И лучшие ушли. Рыжий еще немного полежал, а после встал и дотянулся до решетки, уперся лапами в прутья… И решетка легко подалась. Значит, они нарочно не закрыли замок, значит, все это так, только для виду, как и тогда, когда он сел на цепь. Ну и ладно. И Рыжий снова лег, зажмурился. Шел редкий снег, вверху выл ветер. Мороз крепчал и понемногу добирался до костей… так, словно он опять в Лесу, в четвертом с краю логове. Сейчас раздастся Клич, и все сойдутся к дубу; там Шип, которого еще вчера послали на разведку, расскажет, что на Ягодном Ручье он видел свежие следы сохатого. Тогда Вожак…
Р-ра! Рыжий встрепенулся и оскалился. Лес — это прошлое, обман, там нет Убежища, и там погиб отец. И там…
Он снова лег, задумался. А Дымск? А лучшие? Что, разве здесь он стал своим? А разве нет?! Да Дымск в сто раз, нет, в тысячу…

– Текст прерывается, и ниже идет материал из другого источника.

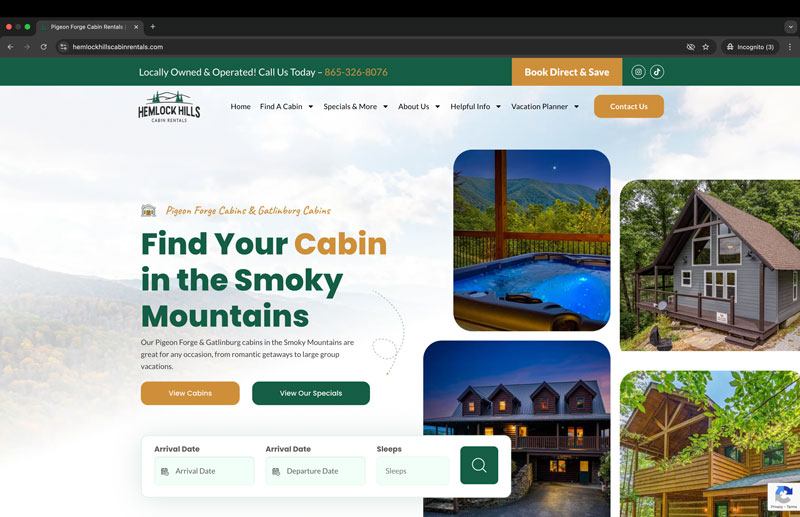This screenshot has height=517, width=800.
Task: Expand the Specials & More dropdown
Action: (x=356, y=107)
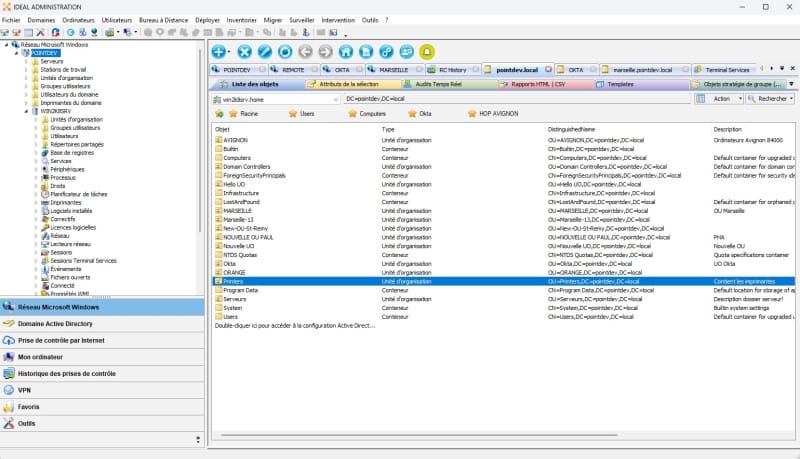The height and width of the screenshot is (459, 800).
Task: Click the yellow bell notification icon
Action: (x=427, y=51)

Нет! Все не так, запутался. И, значит, нужно отлежаться, затаиться, и, может быть, тогда он что-то и поймет, что-то в себе откроет или закроет. Но все это будет потом, а пока нужно ждать. Ждать, слушать себя, ждать. Молчать, надеяться…
И потому когда день кончился и в наступившей непроглядной тьме к нему явились лучшие, он отказался выходить из ямы, взял только мясо, а от браги отказался. Да и еще сказал, что хочет спать, чтоб ему не мешали. Приятели, обидевшись, ушли. А он сидел, смотрел на небо, на падающий снег, на тусклую Луну… и чувствовал — он что-то должен вспомнить! Но что? Что — он не знал. И так и просидел всю ночь. А на рассвете выкопал в сугробе нору, залез в нее и так проспал весь день. А ночью он опять смотрел на небо, пытался вспомнить — и не вспомнил.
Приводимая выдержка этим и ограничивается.